2. CLI Behavior: Friendly to Automation
- Command format is clean:
oscar64 source.c -o output.prg.
- Returns non-zero on errors (bless). STDOUT for warnings, STDERR for actual failures.
- Adding
-I for include directories is exactly how you’d expect.
- There’s a
--vice mode that auto-launches VICE after compile, but it hardcodes default VICE paths. We’ll bypass that and launch VICE ourselves so users can pick any emulator.
3. Library Archaeology 🪙
The most fun part: digging through include/ and lib/.
3.1 Graphics & Sprites
include/vic/sprites.h exposes friendly macros for sprite pointers, colors, multicolor mode, even double-height toggles.
- There’s a
lib/vic/sprite.lib that abstracts DMA list setup. Perfect for our node-based “sprite multiplexer” settings.
- Found helpers for character mode, bitmap mode, and
vic.h constants. This means our visual nodes can map directly to real register writes.
3.2 Sound & SID Glue
include/sid/sid.h and friends wrap register pokes with inline functions (sid_voice, sid_adsr, etc.).
- There’s sample code showing how to load instrument tables. We can auto-generate these from node data.
- Oscar64’s runtime even has a music IRQ helper, so we don’t have to reinvent timer installs.
3.3 Runtime & Tooling
lib/runtime.lib bundles keyboard scanning, joystick helpers, timer interrupts, and memory copy routines.
- Since Oscar64 is LLVM-based, it emits optimized code that still links against these libs seamlessly.
- There’s documentation for mixing C with inline assembly, so advanced users could extend whatever GameForge generates.
In short: we’re not just compiling C—we’re piggybacking on a full-featured C64 SDK.
4. Prototyping Detection & UX
- Electron preload calls
oscar64 --version. If it resolves quickly, we set the compiler status to ✅.
- When running in dev mode (no Electron), we fake “found” states so we can still test UI.
- Future step: store user-edited paths so build/test buttons know where to find
oscar64.exe and x64sc.exe.
5. Lessons Learned (and Excitement!)
- Oscar64’s includes are gold. Instead of writing low-level register code, our visual nodes can emit higher-level API calls (e.g.,
sprite_set_pos(0, x, y)).
- Libraries unlock presets. We can ship GameForge presets for “Scroll Map,” “Sprite Multiplexer,” “SID Instrument,” each backed by Oscar64 helper functions.
- Compile→VICE loop is totally doable. Build times are sub-second for small projects. Once we store the path to VICE, clicking “Run” can spawn the emulator automatically.
- Publishing findings sparks community attention. The Amiblitz post caught X’s eye; this Oscar64 library breakdown will likely have the same effect—so we’re documenting everything in public devlogs.
6. Next Steps
- Wire the visual nodes to Oscar64’s headers (sprites, SID voices, IRQ timers).
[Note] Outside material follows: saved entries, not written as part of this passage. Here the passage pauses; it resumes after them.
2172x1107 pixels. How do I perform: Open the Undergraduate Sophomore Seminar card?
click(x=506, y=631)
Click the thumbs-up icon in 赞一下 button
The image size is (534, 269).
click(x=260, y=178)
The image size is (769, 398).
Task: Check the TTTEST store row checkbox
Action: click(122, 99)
- Finalize the compile pipeline: write generated C to temp folder → call
oscar64 with proper -I and libs → stream output to the UI.
- Add a settings modal so users can browse to Oscar64/VICE paths.
- Keep sharing these discoveries—our early research devlogs are already pulling in pro-level attention.
📝 TL;DR: Oscar64 isn’t just a compiler; it’s a complete C64 runtime. We’re mapping our visual scripting graph directly onto its libraries, so future GameForge users can drag nodes and get legit, optimized C code that builds cleanly. That’s the kind of geeky excitement that made the Amiga research pop, and it’s happening again right here.